What assistance is available?
Supplemental Instruction provides structured study times with a group leader who has successfully completed the course. Check the web page to see a comparison of final grade averages for S.I. students v. non-S.I. students!
In-Class Tutorial Support places learning assistants right in the classroom to give students an extra level of support. The web page lists courses that use the service.
Cyber-Tutoring for Commuters and Online Learners provides writing tutoring in the online environment instead of face-to-face.
The primary focus of the Center is 100 and 200 level courses. However, a couple of your colleagues teaching GENED390 (World of Ideas) also use these services, and have good things to say:
Crista Lebens said, “I think having the writing mentor in class increased their awareness of writing as a skill that can be improved in this course.” After using an in-class Writing Mentor in a section of World of Ideas, she received several comments from students saying they thought their writing skills had improved. Last semester several of her students also took advantage of cyber-tutoring–students who would not otherwise have gotten assistance writing. She said, “Any time students take the initiative to improve their writing skills, I think it supports a campus-wide expectation that our students be competent, and perhaps accomplished writers. This semester I have announced the availability of a writing mentor, especially for online consulting. One student has already indicated he will pursue this opportunity. I am sure that the online availability means more students will consider using this resource.”

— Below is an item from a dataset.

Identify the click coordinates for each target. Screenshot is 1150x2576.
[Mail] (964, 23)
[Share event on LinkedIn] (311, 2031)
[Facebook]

David Reinhart said, “Honestly, I was becoming discouraged about assigning a research paper to my GenEd 390 course. Since reaching out to the Writing Center and asking for help, things are better. A specific tutor was assigned to the class who knows exactly what the expectations are for the writing assignment. Janina Wesolowski is a wonderful help. We discuss the scaffolding of the paper assignment, schedule multiple due dates, making it more possible to provide timely feedback to students. Generally speaking, student writing is improved. Plus it’s just fun working with a grad student who is excited about teaching.”
What is the one thing I want my students to take from this class?
Every semester, I try to remind myself of this question — that, if students take nothing from Individual & Society but one thing, what would I want it to be? I think it helps me to remember what I’m trying to do with my Gen-Ed Core Course, and that content isn’t everything.
But maybe the bigger question is: What is the one thing WE, as faculty, want OUR students — all UW-Whitewater students — to take from their collective experience in the Core Courses?
What are the Big Ideas we’re trying to impart?
For me, the answer would relate to Only Connect, the reading I now require for my I&S students at the beginning of the semester. In the essay, William Cronon talks about education as a means of bettering the community as a whole, as a way of fostering a civic consciousness and a more collectivist conception of the world and our place in it.
So many of our students are here for a degree, a piece of paper that they see as a step toward an individual goal, an individualist life. Many of my students have expressed surprise at the idea that one should become more aware of and connected to and concerned about the community one lives in as a hallmark of being educated. And yet, I would argue that this is the very reason we want students to have a common educational experience in the Core — I believe that we are here to help students learn how to think, to put their skills and talent to use for a purpose bigger than a paycheck.
What do you think? What’s the One Big Idea for the Core, in your mind?